Singh v. Ashcroft, 362 F.3d 1164, 1170 (9th Cir.2004).

The IJ held that Petitioner had failed to establish his eligibility for asylum for two independently sufficient reasons: (1) he had not shown that any persecution he suffered was “on account of’ his Gypsy ethnicity, and (2) the abuses he suffered at the hands of Bulgarian police did not amount to past persecution.

There is no question that Gypsies are an identifiable ethnic group and that being a Gypsy is a protected ground under § 208 of the INA. There also is no question that Bulgarian Gypsies as a group suffer from widespread discrimination. The 1999 State Department Country Report for Bulgaria reported that, “[a]s individuals and as an ethnic group, Roma faced high levels of discrimination.” The issues before us are whether Petitioner established a nexus *727between his ethnicity and his mistreatment and whether the mistreatment rose to the level of persecution.

A. “On Account of’

The IJ observed that, according to the State Department Country Report, all suspects in the custody of Bulgarian police forces run a significant risk of being abused. From that premise, the IJ reasoned that the record contained “no evidence ... that the police took the actions that they did simply because [Petitioner] is a gypsy.”

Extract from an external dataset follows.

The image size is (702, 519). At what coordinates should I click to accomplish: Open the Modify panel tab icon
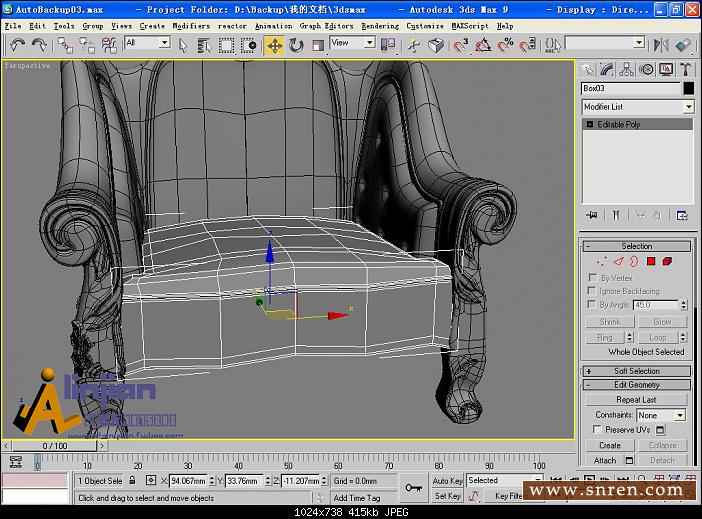606,69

If the IJ meant that there is no evidence that the police mistreated Petitioner solely because of his ethnicity, his statement mischaraeterizes the law. In order to establish that persecution was “on account of’ one of the five protected grounds, an asylum applicant need not prove that such a ground was the only reason for the persecution. As we explained in Navas v. INS, 217 F.3d 646, 656 (9th Cir.2000), “this court has made clear [that] the statute covers persecution on account of [a protected ground] even where the persecutor acts out of mixed motives. Put another way, the protected ground need only constitute a motive for the persecution in question; it need not be the sole motive.”

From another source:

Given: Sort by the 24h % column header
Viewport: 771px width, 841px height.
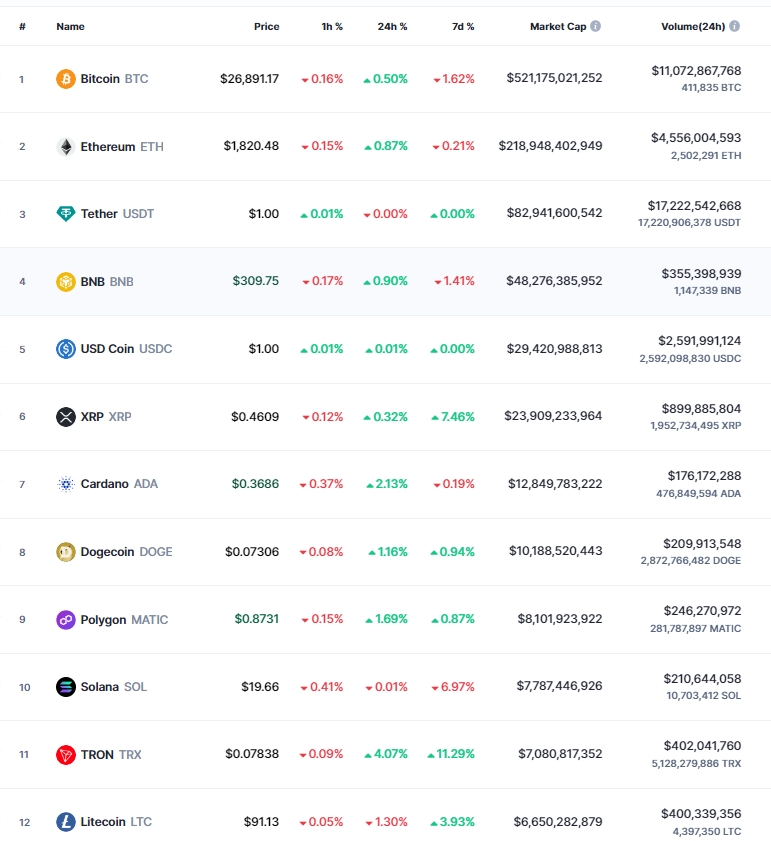Looking at the screenshot, I should click(x=392, y=26).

It is also clear from the IJ’s decision, however, that he found that Petitioner’s ethnicity played no role in the police mistreatment, a finding that we must review for substantial evidence. We conclude that the IJ’s finding is supported with respect to the second and third arrests, but that the record compels the conclusion that the first arrest was “on account of’ Petitioner’s ethnicity.

(1) The First Arrest

When the police entered Petitioner’s apartment on the night of the first arrest, they announced that they were responding to a noise complaint. Later they announced that they were conducting a drug search. If those were the actual reasons for Petitioner’s arrest, of course, the IJ’s finding would be supported by substantial evidence.

However, during these events, the police officers told the partygoers expressly that Gypsies did not deserve to live, and they beat the people present in the apartment.5 When Petitioner was taken into custody, the police told him that he was being arrested as the “instigator” and that he was being held because he was “initializing gypsy gatherings.”

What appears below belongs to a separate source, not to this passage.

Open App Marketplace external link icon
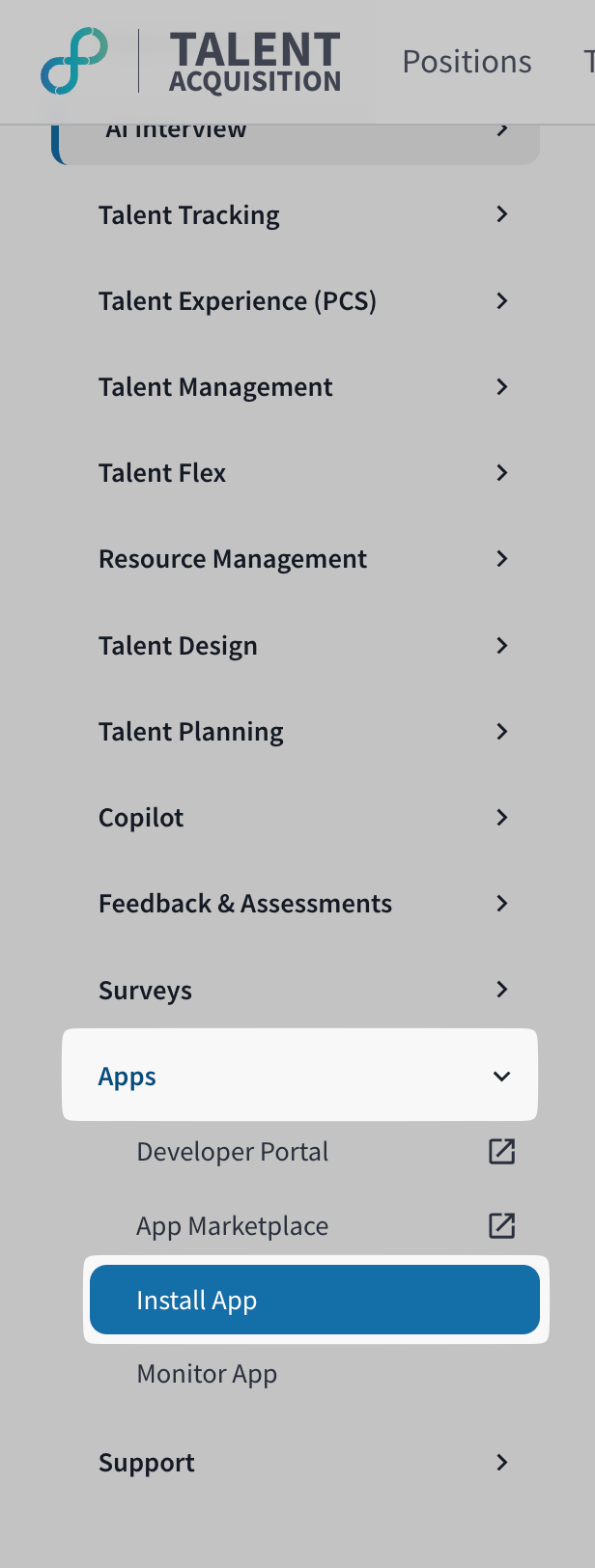This screenshot has width=595, height=1568. (x=501, y=1225)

The police officers’ contemporaneous declarations that Gypsies did not deserve to live and that Petitioner was being held because he had been organizing Gypsy gatherings are facts that compel any reasonable factfinder to find that the police were motivated — at least in part — by Petitioner’s ethnicity when they made the first arrest and detained Petitioner thereafter.

The dissent concludes that only the arrest, but not the beatings that followed, arose from Petitioner’s Gypsy ethnicity. Dissent at 731, 733-34. The record cannot support that distinction. It is true that the beatings began immediately upon Petitioner’s arrest: “Three policemen forcibly entered the apartment, and they started beating us, calling us names (gypsies didn’t *728deserve to live).” But then these same three police officers “took me to the police station and they said that I was the instigator.” The instigator of what? “They just told me that I was initializing gypsy gatherings.” Petitioner gave that answer in response to a question about his detention and the charges underlying it. The only fair reading of Petitioner’s testimony as a whole is that the three arresting officers, when they brought Petitioner to the station, informed the officers on duty at the station of Petitioner’s Gypsy ethnicity and the allegation that he had been caught “initializing gypsy gatherings.” There was but a single, ongoing course of conduct.

(2) The Second Arrest

Petitioner’s second arrest occurred when he was stopped on the street, apparently near the scene of a robbery, and did not have his identification papers with him. Petitioner testified that he is not identifiable as a Gypsy merely by his appearance, so a factfinder is not compelled to find that the initial stop was motived by his ethnicity. Furthermore, Petitioner presented no evidence to suggest that his police records identify him as a Gypsy, nor that any of the police officers involved in his first arrest (who knew that he was a Gypsy) were involved in the second. Petitioner testified that Bourgas is a city of a quarter-million people, so there is no necessary inference that the precinct and personnel were the same. In short, nothing in the record establishes that any of the officers involved in Petitioner’s second arrest was even aware of the fact that he was a Gypsy. Therefore, the IJ’s determination that the second arrest was not “on account of’ Petitioner’s ethnicity is supported by substantial evidence in the record.

(8) The Third Arrest

Petitioner’s third arrest arose out of his required periodic check-in at the local police station. As with the second arrest, the record does not compel the conclusion that any of the officers involved in the third arrest knew that Petitioner was a Gypsy. Therefore, the IJ’s finding that this arrest was not on account of Petitioner’s ethnicity is supported by substantial evidence.

(4) Summary

In summary, we hold that the IJ’s finding that Petitioner’s mistreatment was not “on account of’ his Gypsy ethnicity is not supported by substantial evidence with respect to the first arrest and detention. As to the first arrest and detention, the record compels a finding that the Bulgarian police had at least mixed motives for their actions, which included Petitioner’s ethnicity-

By contrast, we hold that the IJ’s finding that Petitioner’s mistreatment was not “on account of’ Petitioner’s ethnicity is supported by substantial evidence as it relates to the second and third arrests. Therefore, if Petitioner is to establish past persecution, it must be on the basis of the circumstances surrounding his first arrest and detention alone.

B. Past Persecution

Our inquiry on the question of what kind of mistreatment qualifies as persecution is fact-intensive. As a result, our decisions often seem to point in opposite directions on relatively similar facts. Nevertheless, there are several fundamental legal principles that we have always accepted as key guide-posts in discerning whether particular conduct is so egregious as to constitute persecution.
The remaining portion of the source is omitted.